In 2021, "Ram rajya" and "Ayodhya" are burdened with ideology and sectarian politics. But such wasn't the case always. It was possible, not too long ago, for such words to exist as historical and geographical references, evoke wonder in modern Indians, inheritors of a rich and variegated tradition of epic narratives.
Bengali writer Shirshendu Mukhopadhyay set out to trace the path Ram took from Ayodhya as he went into exile with his brother Lakshman and wife Sita. That journey, memorialised as a travelogue, appears in a new English version, Exiled From Ayodhya, eloquently and elegantly translated by Pratiti.
For those unfamiliar with Bengali literature, Mukhopadhyay is one of its most iconic writers, still active in his mid-80s, and possessor of perhaps the finest modern prose style, since Buddhadeva Bose. He made his debut in the 1960s with the iconic novel Ghunpoka (literally a woodlouse), a tale of existentialist angst that's reminiscent of the great French masters, Sartre and Camus. In his long and distinguished career, Mukhopadhyay has written prolifically—dozens of works of fiction and non-fiction, humour, sports, spirituality, autobiography, you name it.
Exiled From Ayodhya is, purportedly a travelogue, narrated by an unnamed journalist from Calcutta (now Kolkata) who is travelling through north India, following the footsteps of Ram and his companions, as they went into exile in the forests. The time, presumably, is the late-1970s, early-1980s (unfortunately, the translation, though impeccably done, lacks an introduction that would have been an invaluable resource to put both the book and its writer in context). The narrator, a young male, journeys through the inclement summer heat of Uttar Pradesh, witnessing the "grey dusty past" from the ancient times come alive before his dazed and tired 20th-century eyes.

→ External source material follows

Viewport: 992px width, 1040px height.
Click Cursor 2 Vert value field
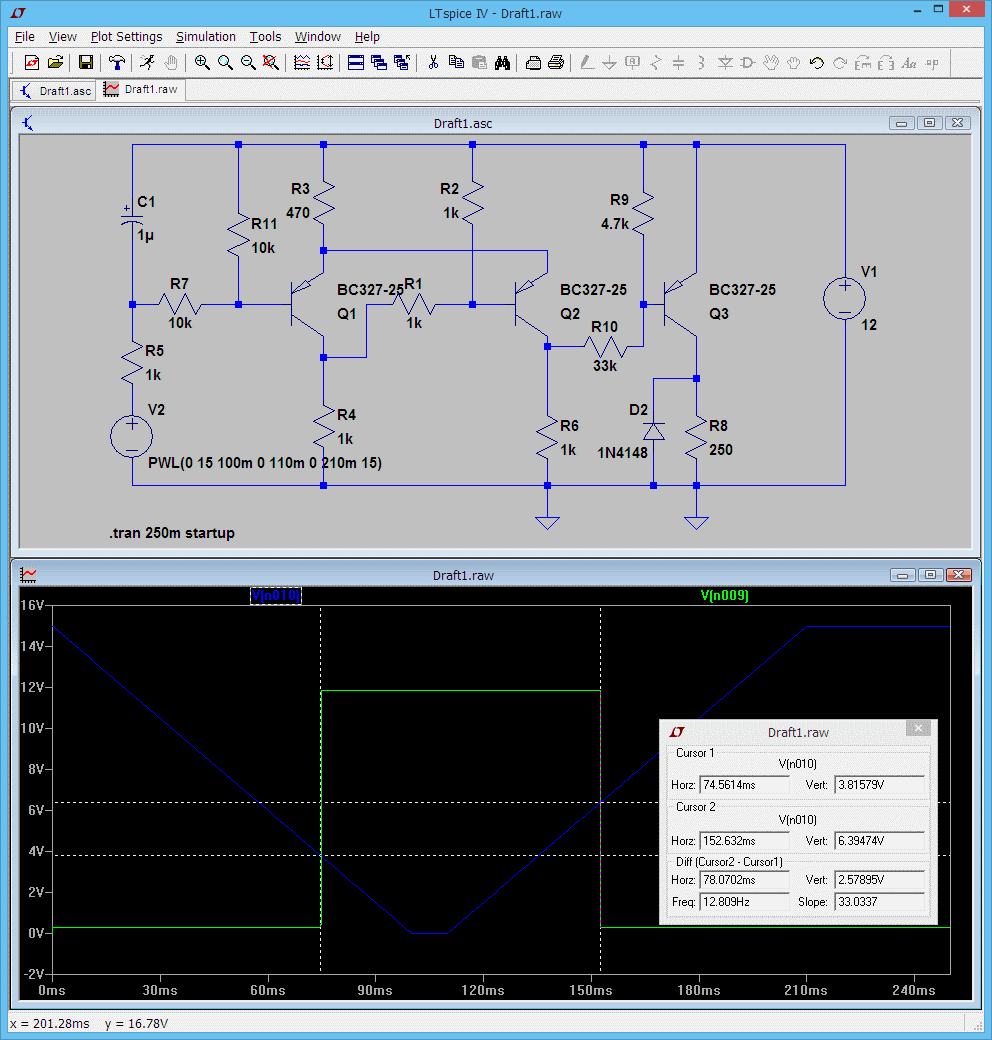click(879, 840)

In spite of the unbearable weather, he has enough good cheer to see the lighter side of things. There is humour, bleak or boisterous, every few pages—from an encounter with a near-deaf elderly Bengali gentleman recently taken vows to become a devotee of Ram to run-ins with an American ISKCON hermit called Bill. The food is mostly unpalatable, but the people are unfailingly kind, even pitiful as they serve tea that tastes like "cow piss".
It's the time of the Ram Navami celebrations and there is frenetic activity in Ayodhya. Without prior hotel reservations, the narrator is left at the mercy of temples and dharamshalas for refuge. There is an imminent threat of cholera all around (a health inspector installed at the gates of the railway station checks if all the passengers are inoculated, though waves in the narrator when he learns he is a journalist) and frequent stampede-like situations, with the police going berserk with their lathis and batons.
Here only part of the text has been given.